▸ Direction
Recast the records as a two-column CSV with the columns instruction and action, one row per request, putting each request's text and its answer in a single quoted field with line breaks turned into spaces and leaving the pictures out. Begin at the line that contains "Click 2016 on the history timeline" and continue through the end of the records.

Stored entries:
--*--

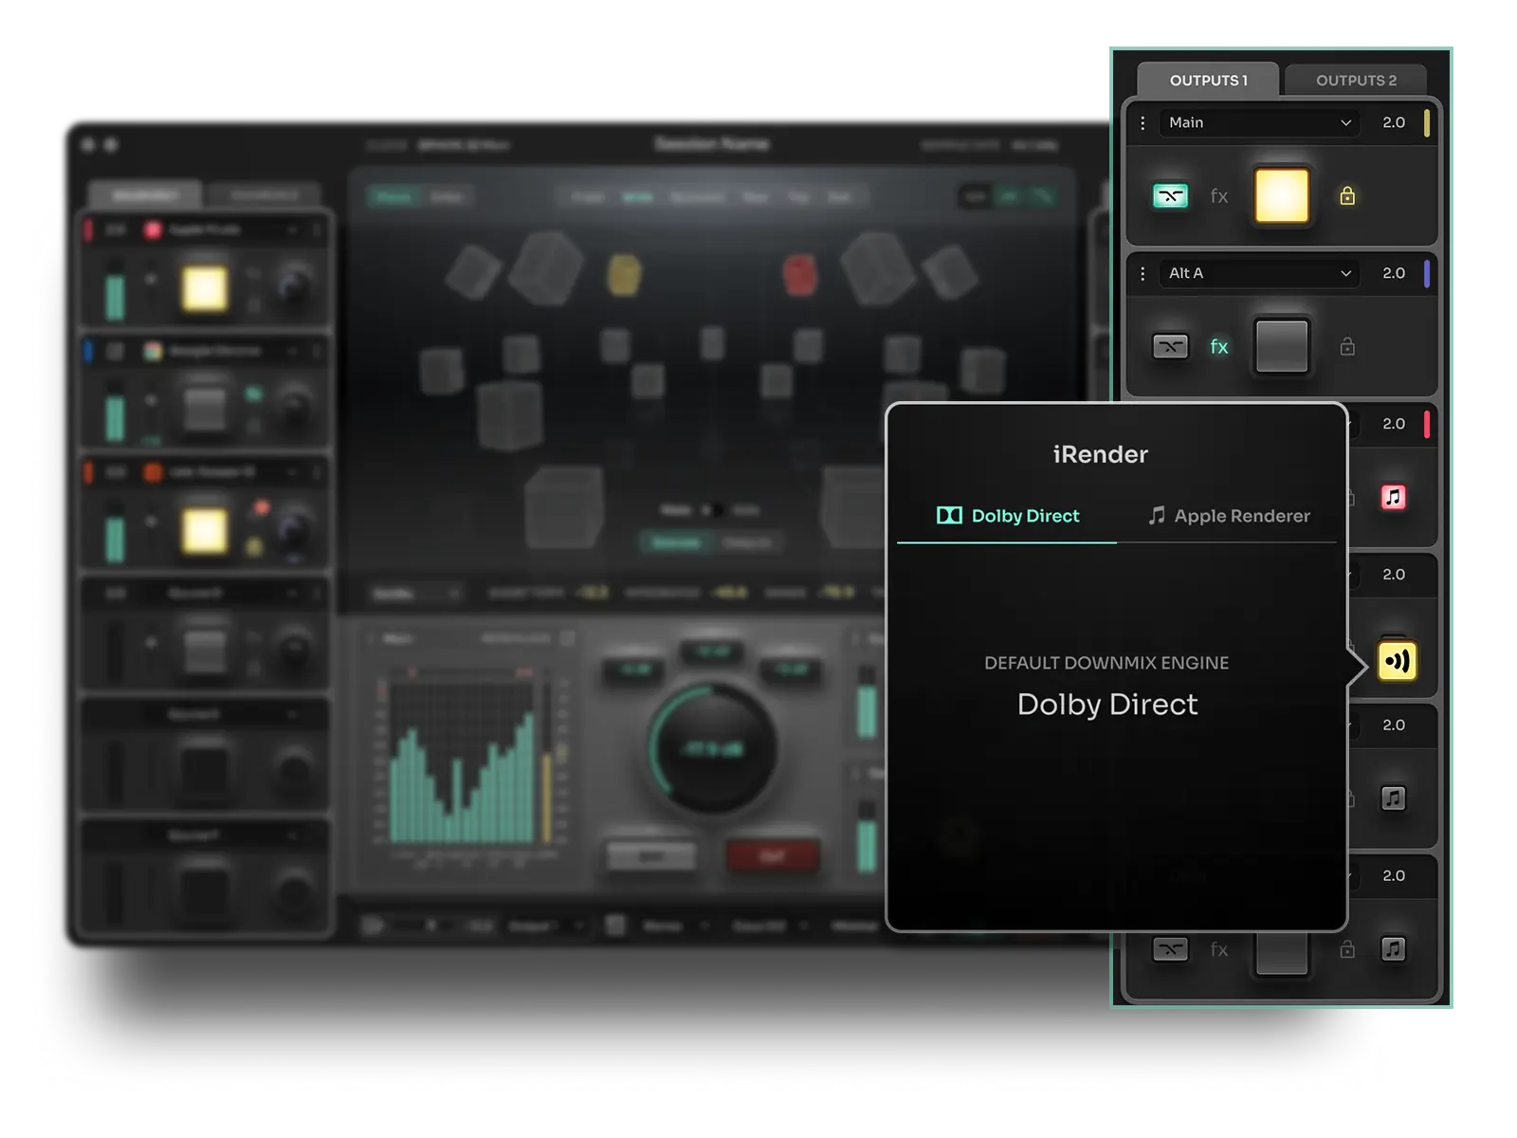Click the glowing fx icon on Alt A
Viewport: 1517px width, 1138px height.
click(x=1220, y=347)
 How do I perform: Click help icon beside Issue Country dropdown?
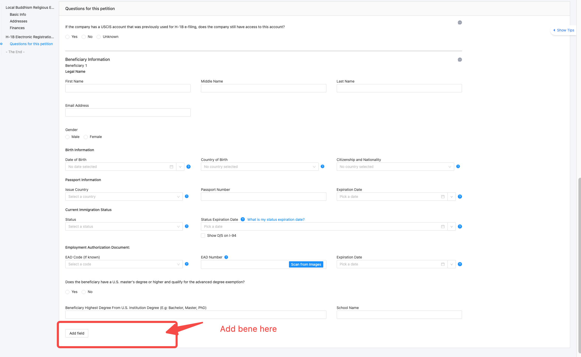tap(187, 197)
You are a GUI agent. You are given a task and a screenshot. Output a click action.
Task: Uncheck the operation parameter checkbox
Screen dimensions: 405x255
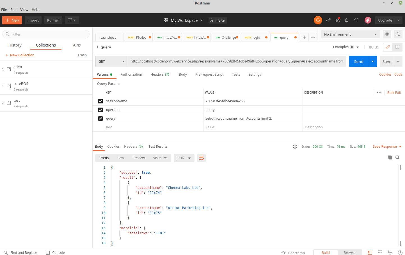pyautogui.click(x=100, y=110)
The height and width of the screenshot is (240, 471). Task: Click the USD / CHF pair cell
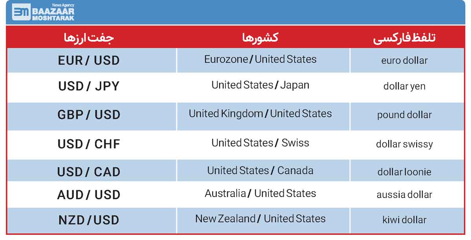pyautogui.click(x=89, y=144)
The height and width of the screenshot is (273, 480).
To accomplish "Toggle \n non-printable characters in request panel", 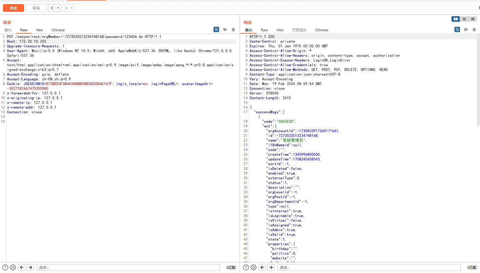I will pos(225,29).
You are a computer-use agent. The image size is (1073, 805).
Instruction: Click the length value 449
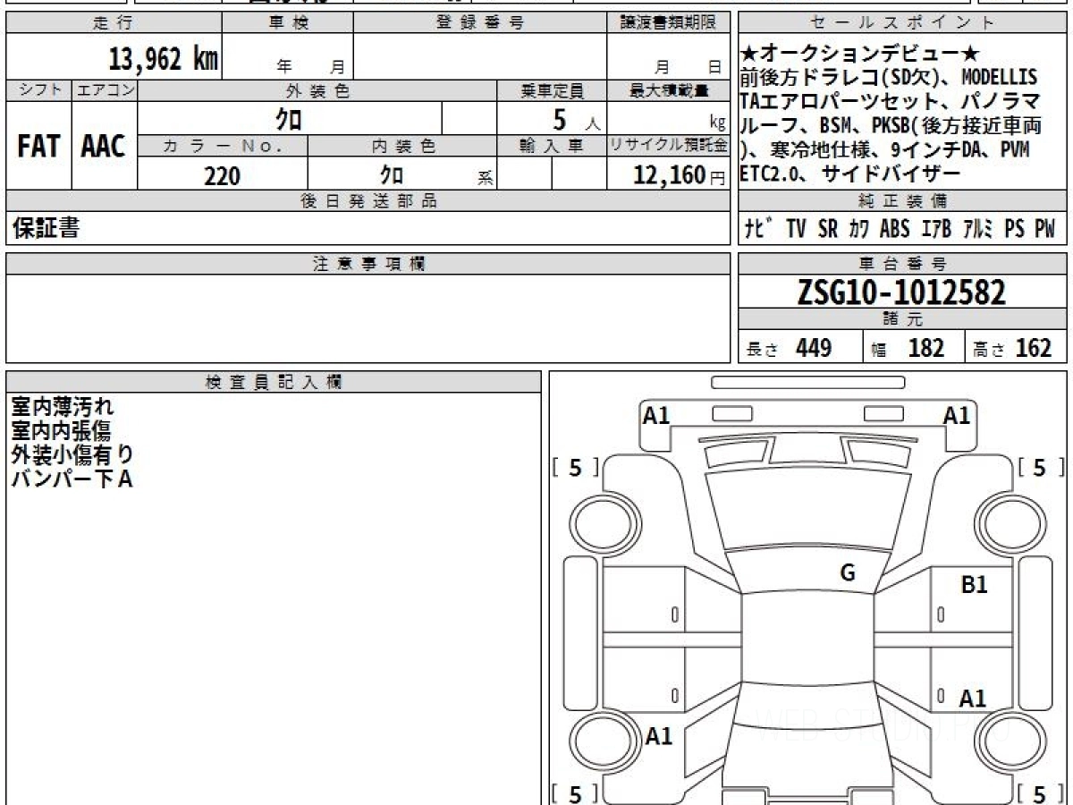click(x=814, y=348)
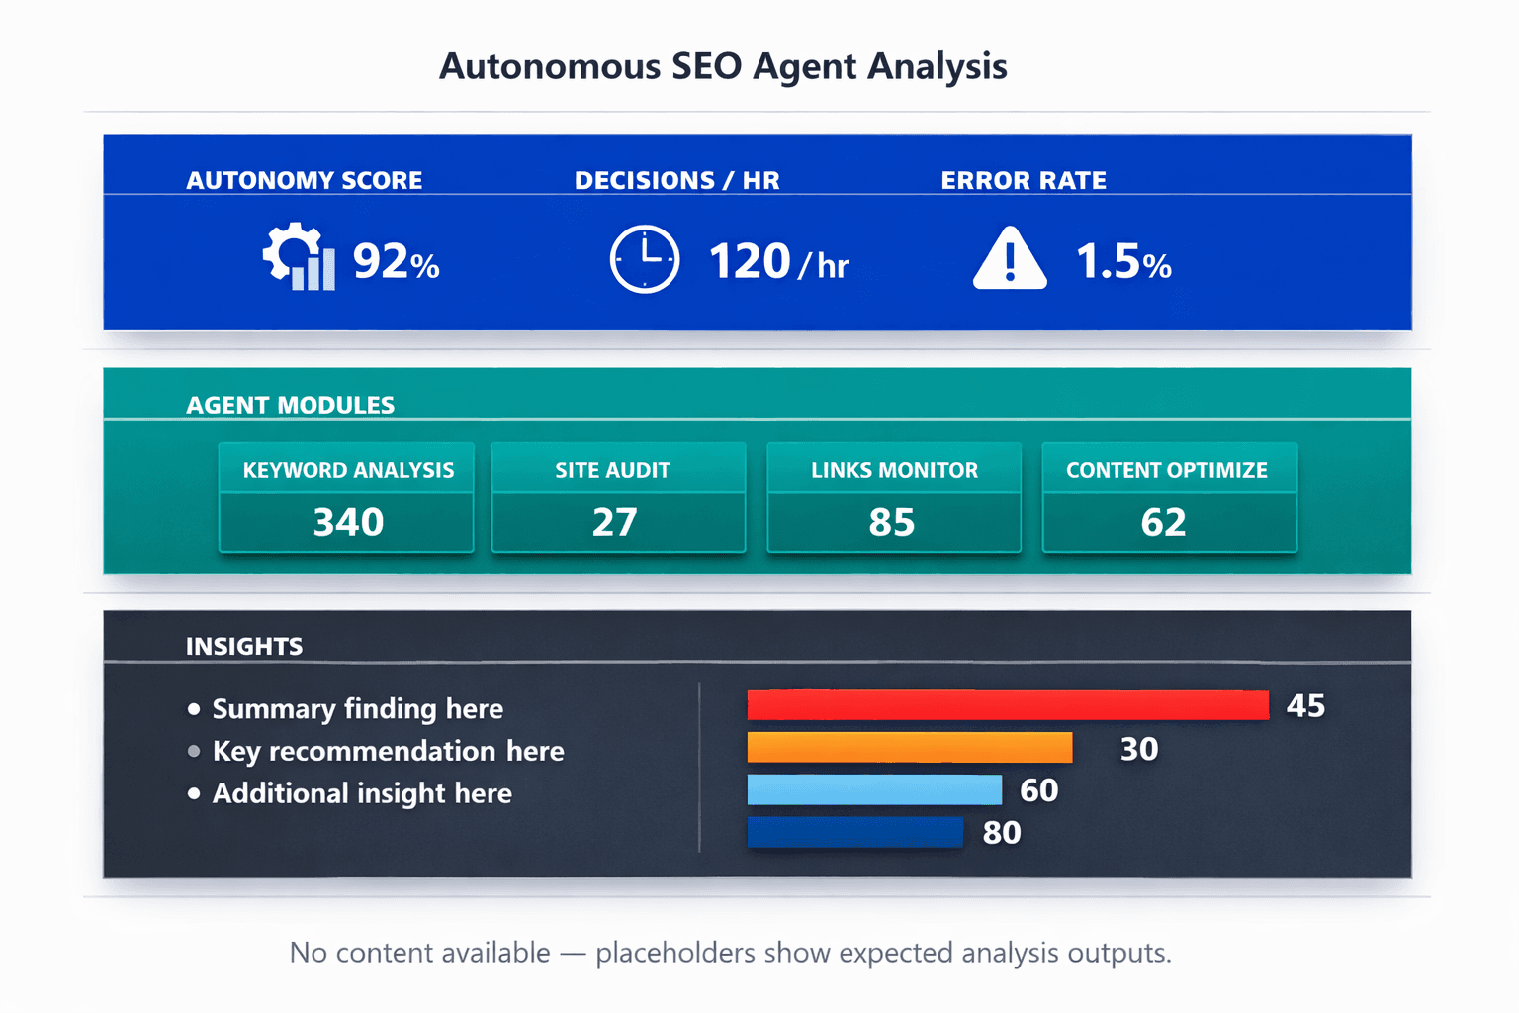The image size is (1519, 1013).
Task: Expand the Agent Modules section
Action: tap(290, 405)
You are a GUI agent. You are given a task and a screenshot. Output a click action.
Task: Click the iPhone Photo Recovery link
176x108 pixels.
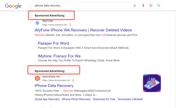pos(76,99)
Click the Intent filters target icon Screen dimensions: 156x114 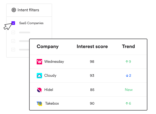point(14,10)
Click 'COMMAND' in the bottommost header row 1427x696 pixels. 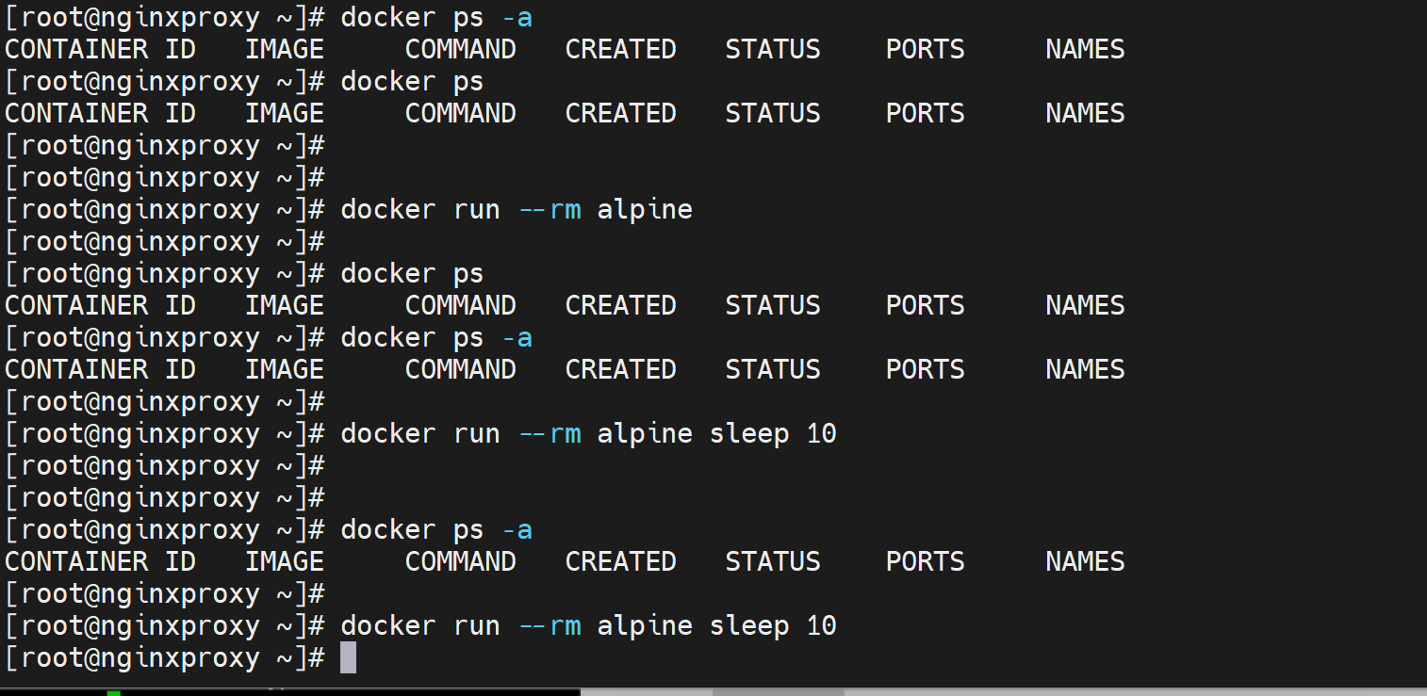tap(460, 561)
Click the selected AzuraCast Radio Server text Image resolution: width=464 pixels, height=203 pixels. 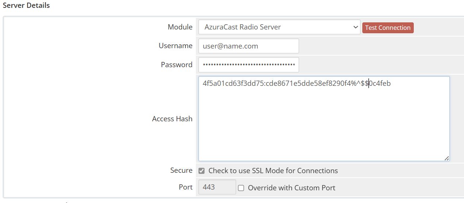[242, 27]
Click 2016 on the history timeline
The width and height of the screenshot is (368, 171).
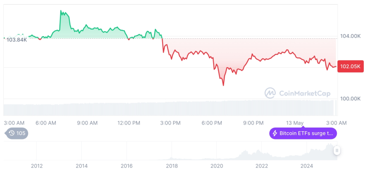point(127,166)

--*--

▸ Exercise result
instruction,action
"Click 2016 on the history timeline The width and height of the screenshot is (368, 171).","point(127,166)"